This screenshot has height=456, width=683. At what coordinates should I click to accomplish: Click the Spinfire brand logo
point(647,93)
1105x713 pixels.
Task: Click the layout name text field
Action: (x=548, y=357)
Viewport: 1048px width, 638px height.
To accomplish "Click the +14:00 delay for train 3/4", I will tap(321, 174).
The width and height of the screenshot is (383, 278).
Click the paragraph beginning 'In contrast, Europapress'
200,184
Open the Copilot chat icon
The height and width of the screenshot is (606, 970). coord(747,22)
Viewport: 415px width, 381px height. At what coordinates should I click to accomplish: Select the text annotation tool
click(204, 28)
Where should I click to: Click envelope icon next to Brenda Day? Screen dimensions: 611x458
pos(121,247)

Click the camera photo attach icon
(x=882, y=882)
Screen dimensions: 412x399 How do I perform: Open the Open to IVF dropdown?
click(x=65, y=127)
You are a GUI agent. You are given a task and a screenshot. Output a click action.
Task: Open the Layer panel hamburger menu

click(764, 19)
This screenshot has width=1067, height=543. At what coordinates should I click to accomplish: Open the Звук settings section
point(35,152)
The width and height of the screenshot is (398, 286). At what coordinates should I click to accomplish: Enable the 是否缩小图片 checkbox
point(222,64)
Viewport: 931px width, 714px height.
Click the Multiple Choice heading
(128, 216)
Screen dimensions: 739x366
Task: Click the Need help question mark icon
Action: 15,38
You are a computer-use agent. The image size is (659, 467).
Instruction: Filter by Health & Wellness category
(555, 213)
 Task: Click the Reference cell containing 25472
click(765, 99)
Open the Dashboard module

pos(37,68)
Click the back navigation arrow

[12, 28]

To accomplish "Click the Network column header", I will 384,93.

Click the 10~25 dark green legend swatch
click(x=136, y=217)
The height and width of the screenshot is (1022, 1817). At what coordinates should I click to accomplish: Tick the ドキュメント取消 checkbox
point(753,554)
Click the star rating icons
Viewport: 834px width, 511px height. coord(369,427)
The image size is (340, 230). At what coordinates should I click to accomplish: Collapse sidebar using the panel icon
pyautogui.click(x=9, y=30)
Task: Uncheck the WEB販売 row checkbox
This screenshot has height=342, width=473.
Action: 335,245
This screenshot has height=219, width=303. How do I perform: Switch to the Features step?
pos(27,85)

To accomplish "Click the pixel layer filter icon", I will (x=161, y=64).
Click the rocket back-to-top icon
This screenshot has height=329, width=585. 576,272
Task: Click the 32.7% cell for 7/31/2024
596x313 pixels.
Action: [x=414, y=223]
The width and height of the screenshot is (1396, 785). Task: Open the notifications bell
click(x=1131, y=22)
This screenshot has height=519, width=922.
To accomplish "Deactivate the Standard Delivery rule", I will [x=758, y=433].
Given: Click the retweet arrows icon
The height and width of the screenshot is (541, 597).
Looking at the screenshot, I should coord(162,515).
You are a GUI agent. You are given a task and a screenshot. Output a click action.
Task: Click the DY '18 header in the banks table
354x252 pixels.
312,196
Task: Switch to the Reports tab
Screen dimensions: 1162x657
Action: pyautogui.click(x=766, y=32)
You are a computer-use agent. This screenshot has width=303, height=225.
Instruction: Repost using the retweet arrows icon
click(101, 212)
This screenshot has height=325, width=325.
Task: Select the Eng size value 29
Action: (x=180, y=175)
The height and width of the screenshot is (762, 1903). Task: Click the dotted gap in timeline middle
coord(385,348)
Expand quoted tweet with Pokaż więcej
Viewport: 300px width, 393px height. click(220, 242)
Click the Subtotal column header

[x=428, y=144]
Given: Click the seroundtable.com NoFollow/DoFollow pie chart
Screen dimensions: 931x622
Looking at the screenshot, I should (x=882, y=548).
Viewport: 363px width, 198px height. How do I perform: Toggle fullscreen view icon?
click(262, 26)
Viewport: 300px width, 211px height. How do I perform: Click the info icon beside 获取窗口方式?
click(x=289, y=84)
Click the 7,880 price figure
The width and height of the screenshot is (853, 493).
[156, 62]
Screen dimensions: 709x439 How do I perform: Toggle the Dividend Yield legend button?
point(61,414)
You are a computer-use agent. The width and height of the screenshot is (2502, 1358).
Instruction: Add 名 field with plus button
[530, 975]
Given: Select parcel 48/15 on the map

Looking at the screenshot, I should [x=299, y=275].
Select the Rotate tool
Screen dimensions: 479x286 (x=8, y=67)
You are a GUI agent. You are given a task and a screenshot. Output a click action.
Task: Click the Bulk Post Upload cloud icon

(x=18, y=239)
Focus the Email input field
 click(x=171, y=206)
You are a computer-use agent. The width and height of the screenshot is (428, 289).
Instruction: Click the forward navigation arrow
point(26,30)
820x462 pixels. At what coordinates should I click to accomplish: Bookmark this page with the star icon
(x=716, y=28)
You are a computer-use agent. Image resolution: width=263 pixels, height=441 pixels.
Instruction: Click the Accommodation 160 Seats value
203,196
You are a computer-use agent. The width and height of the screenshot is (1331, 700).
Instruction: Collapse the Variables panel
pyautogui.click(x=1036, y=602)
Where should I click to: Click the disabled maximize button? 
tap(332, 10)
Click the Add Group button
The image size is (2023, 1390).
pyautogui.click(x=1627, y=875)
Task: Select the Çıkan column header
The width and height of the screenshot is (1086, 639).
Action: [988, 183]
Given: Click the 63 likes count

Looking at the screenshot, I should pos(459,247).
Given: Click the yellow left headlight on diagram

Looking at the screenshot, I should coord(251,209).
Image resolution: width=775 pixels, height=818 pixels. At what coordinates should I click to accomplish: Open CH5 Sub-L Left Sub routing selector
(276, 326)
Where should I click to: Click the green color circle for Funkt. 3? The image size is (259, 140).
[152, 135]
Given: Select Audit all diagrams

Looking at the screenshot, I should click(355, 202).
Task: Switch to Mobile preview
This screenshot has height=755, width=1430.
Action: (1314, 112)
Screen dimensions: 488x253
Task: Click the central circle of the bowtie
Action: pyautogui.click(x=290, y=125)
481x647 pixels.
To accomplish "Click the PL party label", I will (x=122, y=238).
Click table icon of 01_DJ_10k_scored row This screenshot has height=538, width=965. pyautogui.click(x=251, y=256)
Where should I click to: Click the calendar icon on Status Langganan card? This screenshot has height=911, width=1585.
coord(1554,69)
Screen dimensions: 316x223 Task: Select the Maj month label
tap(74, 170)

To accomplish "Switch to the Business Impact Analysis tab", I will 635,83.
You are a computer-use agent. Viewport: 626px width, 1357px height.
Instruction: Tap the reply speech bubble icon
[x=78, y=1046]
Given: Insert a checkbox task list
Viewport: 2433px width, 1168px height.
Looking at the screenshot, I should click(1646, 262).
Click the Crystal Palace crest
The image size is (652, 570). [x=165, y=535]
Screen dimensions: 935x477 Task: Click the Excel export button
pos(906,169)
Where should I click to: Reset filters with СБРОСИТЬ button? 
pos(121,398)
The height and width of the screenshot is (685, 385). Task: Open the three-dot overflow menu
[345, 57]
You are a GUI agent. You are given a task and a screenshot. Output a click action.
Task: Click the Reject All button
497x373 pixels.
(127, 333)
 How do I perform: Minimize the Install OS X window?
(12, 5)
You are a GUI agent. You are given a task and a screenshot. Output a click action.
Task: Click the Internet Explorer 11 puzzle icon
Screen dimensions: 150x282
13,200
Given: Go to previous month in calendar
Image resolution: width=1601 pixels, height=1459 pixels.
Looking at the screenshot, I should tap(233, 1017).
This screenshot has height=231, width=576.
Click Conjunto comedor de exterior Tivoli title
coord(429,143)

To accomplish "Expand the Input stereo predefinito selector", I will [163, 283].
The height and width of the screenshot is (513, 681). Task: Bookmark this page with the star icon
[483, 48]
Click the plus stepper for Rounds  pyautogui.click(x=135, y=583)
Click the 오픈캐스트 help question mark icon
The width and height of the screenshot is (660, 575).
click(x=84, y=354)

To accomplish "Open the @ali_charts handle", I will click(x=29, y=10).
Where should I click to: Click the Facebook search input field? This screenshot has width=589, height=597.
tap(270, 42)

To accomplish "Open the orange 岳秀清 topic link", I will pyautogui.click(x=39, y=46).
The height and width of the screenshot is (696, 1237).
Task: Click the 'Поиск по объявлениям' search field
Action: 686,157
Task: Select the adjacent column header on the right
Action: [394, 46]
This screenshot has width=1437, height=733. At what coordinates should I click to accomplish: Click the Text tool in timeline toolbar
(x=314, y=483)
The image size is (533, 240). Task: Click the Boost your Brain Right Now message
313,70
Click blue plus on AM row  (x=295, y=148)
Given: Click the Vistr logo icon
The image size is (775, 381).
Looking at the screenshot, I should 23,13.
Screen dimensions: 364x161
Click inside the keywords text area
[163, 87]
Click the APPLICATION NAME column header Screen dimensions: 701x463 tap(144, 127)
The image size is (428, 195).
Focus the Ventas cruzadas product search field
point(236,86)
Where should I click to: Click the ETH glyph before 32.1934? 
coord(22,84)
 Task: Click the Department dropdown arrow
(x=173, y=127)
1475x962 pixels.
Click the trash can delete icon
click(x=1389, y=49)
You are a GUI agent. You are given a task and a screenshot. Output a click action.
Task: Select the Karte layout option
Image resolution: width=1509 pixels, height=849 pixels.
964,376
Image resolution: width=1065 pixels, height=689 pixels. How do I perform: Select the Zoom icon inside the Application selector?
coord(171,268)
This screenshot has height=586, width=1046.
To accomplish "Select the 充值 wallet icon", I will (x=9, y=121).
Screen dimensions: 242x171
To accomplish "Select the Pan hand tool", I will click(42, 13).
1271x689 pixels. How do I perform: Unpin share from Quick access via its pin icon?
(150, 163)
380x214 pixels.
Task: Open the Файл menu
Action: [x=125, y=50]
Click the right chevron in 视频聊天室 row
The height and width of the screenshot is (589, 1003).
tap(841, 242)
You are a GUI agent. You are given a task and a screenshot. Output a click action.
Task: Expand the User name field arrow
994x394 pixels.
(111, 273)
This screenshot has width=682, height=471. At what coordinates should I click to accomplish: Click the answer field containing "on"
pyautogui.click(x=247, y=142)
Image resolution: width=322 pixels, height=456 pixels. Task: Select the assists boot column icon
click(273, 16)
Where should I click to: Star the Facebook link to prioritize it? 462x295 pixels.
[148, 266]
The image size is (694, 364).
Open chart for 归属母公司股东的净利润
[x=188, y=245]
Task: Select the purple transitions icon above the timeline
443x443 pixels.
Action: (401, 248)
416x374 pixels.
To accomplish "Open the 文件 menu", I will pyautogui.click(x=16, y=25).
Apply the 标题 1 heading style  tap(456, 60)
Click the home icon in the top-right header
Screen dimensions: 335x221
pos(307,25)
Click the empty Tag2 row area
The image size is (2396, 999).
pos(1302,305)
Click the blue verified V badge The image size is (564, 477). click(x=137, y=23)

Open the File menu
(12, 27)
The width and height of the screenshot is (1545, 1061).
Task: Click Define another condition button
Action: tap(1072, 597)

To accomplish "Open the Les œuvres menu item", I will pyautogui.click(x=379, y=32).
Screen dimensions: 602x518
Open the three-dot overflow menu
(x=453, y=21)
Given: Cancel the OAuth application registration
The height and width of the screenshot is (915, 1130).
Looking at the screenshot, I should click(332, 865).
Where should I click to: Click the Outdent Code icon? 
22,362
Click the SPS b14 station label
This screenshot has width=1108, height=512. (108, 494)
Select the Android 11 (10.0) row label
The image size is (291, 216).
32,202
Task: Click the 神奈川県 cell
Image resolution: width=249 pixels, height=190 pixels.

What is asked: Gather every line of the data above that contains the word "legend".

Task result:
Click the 10~25 dark green legend swatch
Screen dimensions: 709x439 How do I perform: Toggle the Dividend Yield legend button?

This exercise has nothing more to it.